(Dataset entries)
────────────────────

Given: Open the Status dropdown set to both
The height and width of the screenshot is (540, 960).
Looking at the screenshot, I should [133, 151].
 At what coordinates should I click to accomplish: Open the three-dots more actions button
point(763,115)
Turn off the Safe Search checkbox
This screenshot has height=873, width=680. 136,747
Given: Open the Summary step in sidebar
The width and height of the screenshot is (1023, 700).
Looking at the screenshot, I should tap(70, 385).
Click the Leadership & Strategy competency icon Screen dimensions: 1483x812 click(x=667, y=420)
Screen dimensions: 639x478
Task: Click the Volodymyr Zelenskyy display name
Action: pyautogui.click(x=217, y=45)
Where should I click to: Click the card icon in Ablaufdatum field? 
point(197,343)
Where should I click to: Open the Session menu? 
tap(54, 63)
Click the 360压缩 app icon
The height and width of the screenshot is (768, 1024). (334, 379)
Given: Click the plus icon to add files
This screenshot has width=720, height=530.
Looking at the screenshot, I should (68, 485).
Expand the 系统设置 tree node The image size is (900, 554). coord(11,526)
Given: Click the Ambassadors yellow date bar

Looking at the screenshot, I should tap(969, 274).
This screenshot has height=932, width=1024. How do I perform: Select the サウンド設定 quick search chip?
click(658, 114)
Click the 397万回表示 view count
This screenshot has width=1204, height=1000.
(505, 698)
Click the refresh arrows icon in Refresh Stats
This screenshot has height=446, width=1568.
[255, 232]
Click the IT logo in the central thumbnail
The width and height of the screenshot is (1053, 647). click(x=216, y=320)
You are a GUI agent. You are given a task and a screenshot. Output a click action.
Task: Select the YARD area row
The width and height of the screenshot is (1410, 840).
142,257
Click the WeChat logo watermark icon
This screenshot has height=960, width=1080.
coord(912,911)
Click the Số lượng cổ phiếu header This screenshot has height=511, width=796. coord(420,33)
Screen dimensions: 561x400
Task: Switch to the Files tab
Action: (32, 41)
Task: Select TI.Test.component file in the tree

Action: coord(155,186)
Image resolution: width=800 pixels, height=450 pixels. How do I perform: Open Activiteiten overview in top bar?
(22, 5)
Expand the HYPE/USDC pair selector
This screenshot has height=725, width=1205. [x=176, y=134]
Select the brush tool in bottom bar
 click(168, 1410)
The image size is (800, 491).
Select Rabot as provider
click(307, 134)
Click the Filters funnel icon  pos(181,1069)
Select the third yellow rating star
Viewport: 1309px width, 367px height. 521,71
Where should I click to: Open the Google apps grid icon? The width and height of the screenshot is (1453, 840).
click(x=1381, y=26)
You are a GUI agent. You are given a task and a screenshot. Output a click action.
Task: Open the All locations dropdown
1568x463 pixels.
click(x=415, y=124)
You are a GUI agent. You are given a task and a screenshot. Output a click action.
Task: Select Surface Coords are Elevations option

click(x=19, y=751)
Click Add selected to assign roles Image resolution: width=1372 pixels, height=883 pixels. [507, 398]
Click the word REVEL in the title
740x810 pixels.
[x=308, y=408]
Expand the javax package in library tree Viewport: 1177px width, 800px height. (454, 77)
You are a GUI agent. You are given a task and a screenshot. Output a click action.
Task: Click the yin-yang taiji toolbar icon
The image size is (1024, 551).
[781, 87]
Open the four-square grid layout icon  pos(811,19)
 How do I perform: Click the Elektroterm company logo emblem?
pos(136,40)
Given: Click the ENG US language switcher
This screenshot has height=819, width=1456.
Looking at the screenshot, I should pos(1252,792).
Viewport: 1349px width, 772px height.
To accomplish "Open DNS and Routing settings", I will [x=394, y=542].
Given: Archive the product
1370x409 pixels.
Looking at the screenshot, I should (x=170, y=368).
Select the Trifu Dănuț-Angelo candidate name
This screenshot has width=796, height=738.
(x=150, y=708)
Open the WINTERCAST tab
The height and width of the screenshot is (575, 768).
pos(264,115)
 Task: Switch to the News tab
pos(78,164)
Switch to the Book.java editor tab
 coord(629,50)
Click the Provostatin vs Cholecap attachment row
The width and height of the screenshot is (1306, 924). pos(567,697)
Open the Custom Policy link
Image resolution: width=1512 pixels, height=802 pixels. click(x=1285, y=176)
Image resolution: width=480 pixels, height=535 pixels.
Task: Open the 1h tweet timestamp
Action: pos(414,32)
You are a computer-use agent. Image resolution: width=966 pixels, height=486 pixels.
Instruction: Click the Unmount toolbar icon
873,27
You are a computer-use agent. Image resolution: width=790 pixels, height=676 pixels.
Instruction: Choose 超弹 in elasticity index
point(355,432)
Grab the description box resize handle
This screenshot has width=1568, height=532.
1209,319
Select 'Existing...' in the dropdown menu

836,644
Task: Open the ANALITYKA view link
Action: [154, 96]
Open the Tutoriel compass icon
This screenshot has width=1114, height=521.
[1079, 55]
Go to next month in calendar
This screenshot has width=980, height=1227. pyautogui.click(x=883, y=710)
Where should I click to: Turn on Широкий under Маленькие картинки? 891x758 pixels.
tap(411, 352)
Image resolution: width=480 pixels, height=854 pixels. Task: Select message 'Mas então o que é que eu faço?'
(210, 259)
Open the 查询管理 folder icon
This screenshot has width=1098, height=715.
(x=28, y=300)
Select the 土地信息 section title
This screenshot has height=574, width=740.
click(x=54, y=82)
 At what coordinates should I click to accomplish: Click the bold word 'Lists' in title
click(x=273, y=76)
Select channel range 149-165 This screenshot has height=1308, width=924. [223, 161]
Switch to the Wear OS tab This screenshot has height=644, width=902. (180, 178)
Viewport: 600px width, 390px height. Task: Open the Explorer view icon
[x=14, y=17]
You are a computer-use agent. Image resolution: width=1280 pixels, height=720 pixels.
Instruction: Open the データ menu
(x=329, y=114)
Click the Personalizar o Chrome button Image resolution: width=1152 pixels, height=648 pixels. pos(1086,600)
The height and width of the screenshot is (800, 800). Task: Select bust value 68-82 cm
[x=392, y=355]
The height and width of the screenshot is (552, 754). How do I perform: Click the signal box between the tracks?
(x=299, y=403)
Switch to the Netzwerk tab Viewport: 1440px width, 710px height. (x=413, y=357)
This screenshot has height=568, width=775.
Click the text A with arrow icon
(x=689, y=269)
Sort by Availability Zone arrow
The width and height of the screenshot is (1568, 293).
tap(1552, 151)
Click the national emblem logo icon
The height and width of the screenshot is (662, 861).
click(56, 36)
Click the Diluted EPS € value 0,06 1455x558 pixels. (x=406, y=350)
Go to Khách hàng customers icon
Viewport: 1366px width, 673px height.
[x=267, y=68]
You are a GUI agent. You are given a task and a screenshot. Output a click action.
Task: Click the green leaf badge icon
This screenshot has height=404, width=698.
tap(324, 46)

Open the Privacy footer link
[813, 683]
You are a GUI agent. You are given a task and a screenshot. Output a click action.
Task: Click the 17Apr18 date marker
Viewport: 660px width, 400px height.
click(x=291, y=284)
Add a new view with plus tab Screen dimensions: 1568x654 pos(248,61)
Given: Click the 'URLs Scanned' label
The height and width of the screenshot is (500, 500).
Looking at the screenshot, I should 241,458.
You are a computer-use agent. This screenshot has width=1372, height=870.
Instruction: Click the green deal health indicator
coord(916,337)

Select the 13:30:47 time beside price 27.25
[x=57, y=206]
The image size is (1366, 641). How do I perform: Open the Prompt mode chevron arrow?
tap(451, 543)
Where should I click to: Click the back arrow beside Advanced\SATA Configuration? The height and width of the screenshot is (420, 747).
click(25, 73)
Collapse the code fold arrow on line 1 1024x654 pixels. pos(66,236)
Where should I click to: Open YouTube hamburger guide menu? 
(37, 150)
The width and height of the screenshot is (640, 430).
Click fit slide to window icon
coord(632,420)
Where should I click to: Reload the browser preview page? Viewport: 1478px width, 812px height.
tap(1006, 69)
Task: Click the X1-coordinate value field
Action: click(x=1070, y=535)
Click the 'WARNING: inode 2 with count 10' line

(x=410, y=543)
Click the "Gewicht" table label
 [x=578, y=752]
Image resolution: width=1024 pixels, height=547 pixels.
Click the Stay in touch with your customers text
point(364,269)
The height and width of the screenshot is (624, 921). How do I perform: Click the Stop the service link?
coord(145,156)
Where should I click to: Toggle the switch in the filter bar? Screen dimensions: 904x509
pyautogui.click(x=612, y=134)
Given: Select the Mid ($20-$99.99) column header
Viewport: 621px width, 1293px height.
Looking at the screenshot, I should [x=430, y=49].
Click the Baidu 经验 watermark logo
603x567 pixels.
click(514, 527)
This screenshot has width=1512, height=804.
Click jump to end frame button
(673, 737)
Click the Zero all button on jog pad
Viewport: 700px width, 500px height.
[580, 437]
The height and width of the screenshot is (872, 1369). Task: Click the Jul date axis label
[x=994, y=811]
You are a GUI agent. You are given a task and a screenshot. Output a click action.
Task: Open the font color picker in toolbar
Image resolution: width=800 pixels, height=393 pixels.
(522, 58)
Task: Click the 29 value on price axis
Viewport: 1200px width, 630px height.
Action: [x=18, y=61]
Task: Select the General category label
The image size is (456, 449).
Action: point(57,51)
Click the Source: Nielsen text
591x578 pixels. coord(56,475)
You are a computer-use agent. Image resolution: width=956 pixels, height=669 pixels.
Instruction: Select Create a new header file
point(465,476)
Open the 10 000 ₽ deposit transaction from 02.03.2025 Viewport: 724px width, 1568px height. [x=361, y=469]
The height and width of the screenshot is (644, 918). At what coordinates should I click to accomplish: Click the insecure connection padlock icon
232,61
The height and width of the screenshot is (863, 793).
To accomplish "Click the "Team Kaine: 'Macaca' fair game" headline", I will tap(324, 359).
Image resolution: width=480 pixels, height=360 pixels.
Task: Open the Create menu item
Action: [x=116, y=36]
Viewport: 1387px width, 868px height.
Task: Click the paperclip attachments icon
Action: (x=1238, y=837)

────────────────────

A single number is expected: how many lines in the entries above hold the word "computer".

5